Listed Building – Grade I
- Official name: Abbey gatehouse and adjoining wall to east
- Designated: 23 June 1952
- Reference no.: 1238022

= Kingswood Abbey =

Kingswood Abbey was a Cistercian abbey, located in the village of Kingswood near Wotton-under-Edge, Gloucestershire, England. The abbey was demolished during the Dissolution of the Monasteries, and all that remains is the gatehouse, a Grade I listed building. Through the gatehouse arch are a few houses and the small village primary school of Kingswood.

== History ==
Kingswood Abbey was founded in 1139 by William of Berkeley, provost of Berkeley, in accordance with the wishes of his late uncle, Roger II of Berkeley, and colonised from the Cistercian house at Tintern, Monmouthshire. The founding family were the feudal barons of Dursley, who intermarried later with the progeny of Robert Fitzharding (d.1170), 1st feudal baron of Berkeley Castle.

In the mid-12th century the abbot and all but a few monks removed, first to Hazleton Abbey and then, for want of water at that site, to Tetbury, Kingswood becoming a grange until the return of the community to "Mireford" in Kingswood, close to the earlier site. According to the taxation of Pope Nicholas IV in 1291, annual spiritualities and temporalities came to £54 1s 6d, and at the time of the Dissolution of the Monasteries the abbey was variously valued at about £245.

The replacement of the old abbot by a royal appointee in 1517 occasioned a riot in which the monks were joined by their neighbours: the displeasure of Edward Stafford, 3rd Duke of Buckingham, effected the restoration of order. Henry VIII leased the monastery estate to the courtier Sir Nicholas Poyntz for a period of 21 years, and in 1559 Elizabeth granted it to Sir John Thynne, the builder of Longleat.

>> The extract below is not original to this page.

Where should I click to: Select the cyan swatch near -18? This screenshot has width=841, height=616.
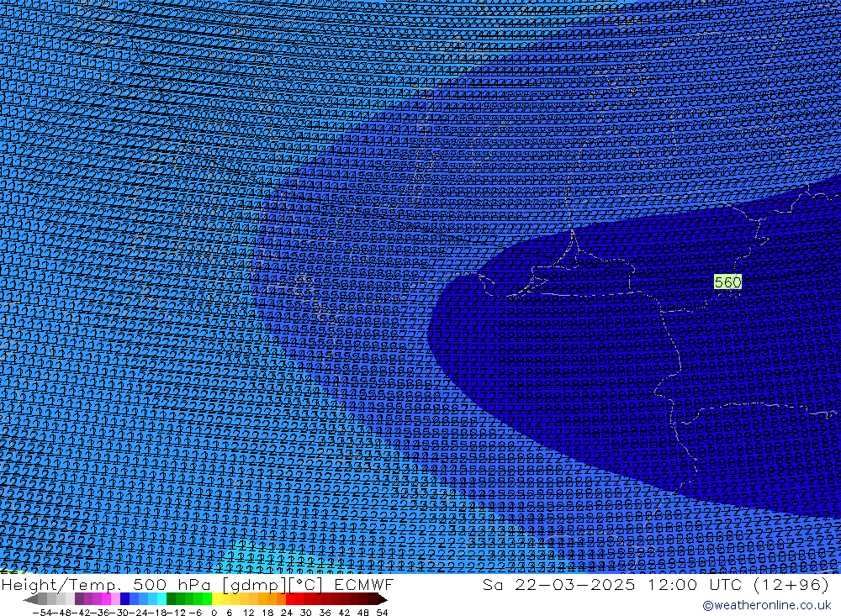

The cellarer's and bursar's accounts that survive for 1240-41 (Cellarer's accounts) and 1241-2 (Bursar's accounts) may well be the earliest accounts of their kind now in existence, but all that survives at the site today is the early 16th-century abbey gatehouse (illustration), which is under the care of English Heritage.

The abbey and its church were so efficiently demolished that their precise location is unknown. The gatehouse is noteworthy for its embellishments, with gable ridge decorations, a pair of niches with statues (only one remains), pinnacles and fine windows with carved mullions. The lodging to the right is merely a facade, but that to the left is still inhabited.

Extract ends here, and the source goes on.